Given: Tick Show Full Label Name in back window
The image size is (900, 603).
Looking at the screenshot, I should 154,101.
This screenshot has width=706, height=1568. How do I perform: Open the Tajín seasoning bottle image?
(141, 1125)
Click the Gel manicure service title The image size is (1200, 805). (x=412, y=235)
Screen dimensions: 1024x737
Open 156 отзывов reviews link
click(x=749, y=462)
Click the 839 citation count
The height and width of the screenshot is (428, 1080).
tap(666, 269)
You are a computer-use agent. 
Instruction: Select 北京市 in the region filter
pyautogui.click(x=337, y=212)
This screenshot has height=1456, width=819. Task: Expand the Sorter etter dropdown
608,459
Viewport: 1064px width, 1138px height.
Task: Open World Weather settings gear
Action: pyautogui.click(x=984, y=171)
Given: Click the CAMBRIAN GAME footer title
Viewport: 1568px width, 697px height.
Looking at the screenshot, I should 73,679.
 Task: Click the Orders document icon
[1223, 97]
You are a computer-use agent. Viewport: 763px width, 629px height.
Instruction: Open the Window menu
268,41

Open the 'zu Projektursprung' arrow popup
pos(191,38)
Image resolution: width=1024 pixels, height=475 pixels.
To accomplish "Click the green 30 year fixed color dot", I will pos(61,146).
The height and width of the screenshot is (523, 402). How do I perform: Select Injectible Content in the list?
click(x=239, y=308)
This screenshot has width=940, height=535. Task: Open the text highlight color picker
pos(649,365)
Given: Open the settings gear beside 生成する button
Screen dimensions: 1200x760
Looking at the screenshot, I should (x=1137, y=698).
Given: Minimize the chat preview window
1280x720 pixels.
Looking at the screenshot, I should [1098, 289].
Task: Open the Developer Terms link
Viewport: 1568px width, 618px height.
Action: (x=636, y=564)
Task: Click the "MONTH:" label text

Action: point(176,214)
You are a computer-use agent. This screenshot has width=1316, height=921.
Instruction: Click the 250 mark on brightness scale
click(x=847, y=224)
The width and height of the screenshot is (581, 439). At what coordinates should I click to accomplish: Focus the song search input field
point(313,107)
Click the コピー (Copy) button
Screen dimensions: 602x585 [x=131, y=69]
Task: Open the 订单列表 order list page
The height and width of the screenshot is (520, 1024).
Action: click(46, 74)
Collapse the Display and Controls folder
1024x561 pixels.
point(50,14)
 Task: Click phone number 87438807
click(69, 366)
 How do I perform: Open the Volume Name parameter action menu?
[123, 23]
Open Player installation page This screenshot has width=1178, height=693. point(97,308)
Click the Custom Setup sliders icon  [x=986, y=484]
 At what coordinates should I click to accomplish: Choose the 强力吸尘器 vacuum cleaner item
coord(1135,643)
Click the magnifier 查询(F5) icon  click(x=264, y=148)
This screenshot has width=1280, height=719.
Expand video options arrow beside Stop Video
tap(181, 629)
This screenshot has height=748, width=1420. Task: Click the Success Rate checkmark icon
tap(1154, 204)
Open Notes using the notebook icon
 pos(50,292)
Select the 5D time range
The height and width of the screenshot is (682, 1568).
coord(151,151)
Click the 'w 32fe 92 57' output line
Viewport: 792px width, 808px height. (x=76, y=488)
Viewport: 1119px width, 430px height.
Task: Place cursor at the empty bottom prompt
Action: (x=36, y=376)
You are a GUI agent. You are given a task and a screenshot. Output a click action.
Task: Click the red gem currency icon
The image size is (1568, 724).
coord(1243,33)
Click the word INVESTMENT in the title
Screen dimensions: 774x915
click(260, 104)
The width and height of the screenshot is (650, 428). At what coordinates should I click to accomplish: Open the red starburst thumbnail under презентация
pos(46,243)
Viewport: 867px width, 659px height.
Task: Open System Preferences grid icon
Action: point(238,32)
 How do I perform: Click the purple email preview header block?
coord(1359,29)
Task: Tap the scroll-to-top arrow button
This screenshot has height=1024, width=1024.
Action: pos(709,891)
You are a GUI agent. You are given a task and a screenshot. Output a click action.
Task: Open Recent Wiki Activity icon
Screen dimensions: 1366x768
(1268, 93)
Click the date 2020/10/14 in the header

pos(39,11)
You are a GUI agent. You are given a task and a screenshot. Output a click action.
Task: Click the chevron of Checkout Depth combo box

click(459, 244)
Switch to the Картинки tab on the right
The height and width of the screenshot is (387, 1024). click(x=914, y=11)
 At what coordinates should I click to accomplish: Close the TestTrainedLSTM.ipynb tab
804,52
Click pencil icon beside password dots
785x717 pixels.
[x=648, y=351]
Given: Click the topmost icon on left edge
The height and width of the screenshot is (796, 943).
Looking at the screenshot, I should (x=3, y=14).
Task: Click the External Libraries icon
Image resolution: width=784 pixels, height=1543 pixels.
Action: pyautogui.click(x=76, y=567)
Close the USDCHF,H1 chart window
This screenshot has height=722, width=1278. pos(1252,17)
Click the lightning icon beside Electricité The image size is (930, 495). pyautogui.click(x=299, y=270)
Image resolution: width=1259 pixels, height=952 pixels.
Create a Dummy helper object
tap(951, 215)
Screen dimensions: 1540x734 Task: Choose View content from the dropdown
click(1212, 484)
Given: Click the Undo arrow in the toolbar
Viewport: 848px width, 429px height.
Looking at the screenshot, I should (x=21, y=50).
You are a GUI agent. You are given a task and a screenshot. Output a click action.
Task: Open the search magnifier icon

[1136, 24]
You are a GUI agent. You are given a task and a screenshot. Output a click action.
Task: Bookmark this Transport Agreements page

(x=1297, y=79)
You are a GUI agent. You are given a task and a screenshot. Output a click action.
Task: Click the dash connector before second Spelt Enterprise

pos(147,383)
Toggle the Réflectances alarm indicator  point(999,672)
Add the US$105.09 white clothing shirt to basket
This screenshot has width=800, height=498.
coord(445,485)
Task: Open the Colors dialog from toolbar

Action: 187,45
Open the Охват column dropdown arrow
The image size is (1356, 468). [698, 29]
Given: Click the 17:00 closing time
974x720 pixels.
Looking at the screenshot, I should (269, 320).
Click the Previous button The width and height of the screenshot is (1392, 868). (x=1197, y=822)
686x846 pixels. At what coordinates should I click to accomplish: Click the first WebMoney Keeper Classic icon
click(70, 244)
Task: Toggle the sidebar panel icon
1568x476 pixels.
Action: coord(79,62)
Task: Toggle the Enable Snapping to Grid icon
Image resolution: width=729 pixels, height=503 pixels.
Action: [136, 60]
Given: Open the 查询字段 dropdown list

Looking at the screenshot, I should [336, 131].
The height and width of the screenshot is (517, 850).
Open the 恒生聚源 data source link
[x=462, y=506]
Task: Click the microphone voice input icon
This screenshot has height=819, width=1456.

EXERCISE: Each record should be transcribed exactly as it was written.

RESULT FOR THIS TASK:
Given: Tick Show Full Label Name in back window
The image size is (900, 603).
Looking at the screenshot, I should 154,101.
This screenshot has width=706, height=1568. How do I perform: Open the Tajín seasoning bottle image?
(141, 1125)
Click the Gel manicure service title The image size is (1200, 805). (x=412, y=235)
Screen dimensions: 1024x737
Open 156 отзывов reviews link
click(x=749, y=462)
Click the 839 citation count
The height and width of the screenshot is (428, 1080).
tap(666, 269)
You are a computer-use agent. 
Instruction: Select 北京市 in the region filter
pyautogui.click(x=337, y=212)
This screenshot has height=1456, width=819. Task: Expand the Sorter etter dropdown
608,459
Viewport: 1064px width, 1138px height.
Task: Open World Weather settings gear
Action: pyautogui.click(x=984, y=171)
Given: Click the CAMBRIAN GAME footer title
Viewport: 1568px width, 697px height.
Looking at the screenshot, I should 73,679.
 Task: Click the Orders document icon
[1223, 97]
You are a computer-use agent. Viewport: 763px width, 629px height.
Instruction: Open the Window menu
268,41

Open the 'zu Projektursprung' arrow popup
pos(191,38)
Image resolution: width=1024 pixels, height=475 pixels.
To accomplish "Click the green 30 year fixed color dot", I will pos(61,146).
The height and width of the screenshot is (523, 402). How do I perform: Select Injectible Content in the list?
click(x=239, y=308)
This screenshot has width=940, height=535. Task: Open the text highlight color picker
pos(649,365)
Given: Open the settings gear beside 生成する button
Screen dimensions: 1200x760
Looking at the screenshot, I should (x=1137, y=698).
Given: Minimize the chat preview window
1280x720 pixels.
Looking at the screenshot, I should [1098, 289].
Task: Open the Developer Terms link
Viewport: 1568px width, 618px height.
Action: (x=636, y=564)
Task: Click the "MONTH:" label text

Action: point(176,214)
You are a computer-use agent. This screenshot has width=1316, height=921.
Instruction: Click the 250 mark on brightness scale
click(x=847, y=224)
The width and height of the screenshot is (581, 439). At what coordinates should I click to accomplish: Focus the song search input field
point(313,107)
Click the コピー (Copy) button
Screen dimensions: 602x585 [x=131, y=69]
Task: Open the 订单列表 order list page
The height and width of the screenshot is (520, 1024).
Action: click(46, 74)
Collapse the Display and Controls folder
1024x561 pixels.
point(50,14)
 Task: Click phone number 87438807
click(69, 366)
 How do I perform: Open the Volume Name parameter action menu?
[123, 23]
Open Player installation page This screenshot has width=1178, height=693. point(97,308)
Click the Custom Setup sliders icon  [x=986, y=484]
 At what coordinates should I click to accomplish: Choose the 强力吸尘器 vacuum cleaner item
coord(1135,643)
Click the magnifier 查询(F5) icon  click(x=264, y=148)
This screenshot has width=1280, height=719.
Expand video options arrow beside Stop Video
tap(181, 629)
This screenshot has height=748, width=1420. Task: Click the Success Rate checkmark icon
tap(1154, 204)
Open Notes using the notebook icon
 pos(50,292)
Select the 5D time range
The height and width of the screenshot is (682, 1568).
coord(151,151)
Click the 'w 32fe 92 57' output line
Viewport: 792px width, 808px height. (x=76, y=488)
Viewport: 1119px width, 430px height.
Task: Place cursor at the empty bottom prompt
Action: (x=36, y=376)
You are a GUI agent. You are given a task and a screenshot. Output a click action.
Task: Click the red gem currency icon
The image size is (1568, 724).
coord(1243,33)
Click the word INVESTMENT in the title
Screen dimensions: 774x915
click(260, 104)
The width and height of the screenshot is (650, 428). At what coordinates should I click to accomplish: Open the red starburst thumbnail under презентация
pos(46,243)
Viewport: 867px width, 659px height.
Task: Open System Preferences grid icon
Action: point(238,32)
 How do I perform: Click the purple email preview header block?
coord(1359,29)
Task: Tap the scroll-to-top arrow button
This screenshot has height=1024, width=1024.
Action: pos(709,891)
You are a GUI agent. You are given a task and a screenshot. Output a click action.
Task: Open Recent Wiki Activity icon
Screen dimensions: 1366x768
(1268, 93)
Click the date 2020/10/14 in the header

pos(39,11)
You are a GUI agent. You are given a task and a screenshot. Output a click action.
Task: Click the chevron of Checkout Depth combo box

click(459, 244)
Switch to the Картинки tab on the right
The height and width of the screenshot is (387, 1024). click(x=914, y=11)
 At what coordinates should I click to accomplish: Close the TestTrainedLSTM.ipynb tab
804,52
Click pencil icon beside password dots
785x717 pixels.
[x=648, y=351]
Given: Click the topmost icon on left edge
The height and width of the screenshot is (796, 943).
Looking at the screenshot, I should (x=3, y=14).
Task: Click the External Libraries icon
Image resolution: width=784 pixels, height=1543 pixels.
Action: pyautogui.click(x=76, y=567)
Close the USDCHF,H1 chart window
This screenshot has height=722, width=1278. pos(1252,17)
Click the lightning icon beside Electricité The image size is (930, 495). pyautogui.click(x=299, y=270)
Image resolution: width=1259 pixels, height=952 pixels.
Create a Dummy helper object
tap(951, 215)
Screen dimensions: 1540x734 Task: Choose View content from the dropdown
click(1212, 484)
Given: Click the Undo arrow in the toolbar
Viewport: 848px width, 429px height.
Looking at the screenshot, I should (x=21, y=50).
You are a GUI agent. You are given a task and a screenshot. Output a click action.
Task: Open the search magnifier icon

[1136, 24]
You are a GUI agent. You are given a task and a screenshot. Output a click action.
Task: Bookmark this Transport Agreements page

(x=1297, y=79)
You are a GUI agent. You are given a task and a screenshot. Output a click action.
Task: Click the dash connector before second Spelt Enterprise

pos(147,383)
Toggle the Réflectances alarm indicator  point(999,672)
Add the US$105.09 white clothing shirt to basket
This screenshot has width=800, height=498.
coord(445,485)
Task: Open the Colors dialog from toolbar

Action: 187,45
Open the Охват column dropdown arrow
The image size is (1356, 468). [698, 29]
Given: Click the 17:00 closing time
974x720 pixels.
Looking at the screenshot, I should (269, 320).
Click the Previous button The width and height of the screenshot is (1392, 868). (x=1197, y=822)
686x846 pixels. At what coordinates should I click to accomplish: Click the first WebMoney Keeper Classic icon
click(70, 244)
Task: Toggle the sidebar panel icon
1568x476 pixels.
Action: coord(79,62)
Task: Toggle the Enable Snapping to Grid icon
Image resolution: width=729 pixels, height=503 pixels.
Action: [136, 60]
Given: Open the 查询字段 dropdown list

Looking at the screenshot, I should [336, 131].
The height and width of the screenshot is (517, 850).
Open the 恒生聚源 data source link
[x=462, y=506]
Task: Click the microphone voice input icon
This screenshot has height=819, width=1456.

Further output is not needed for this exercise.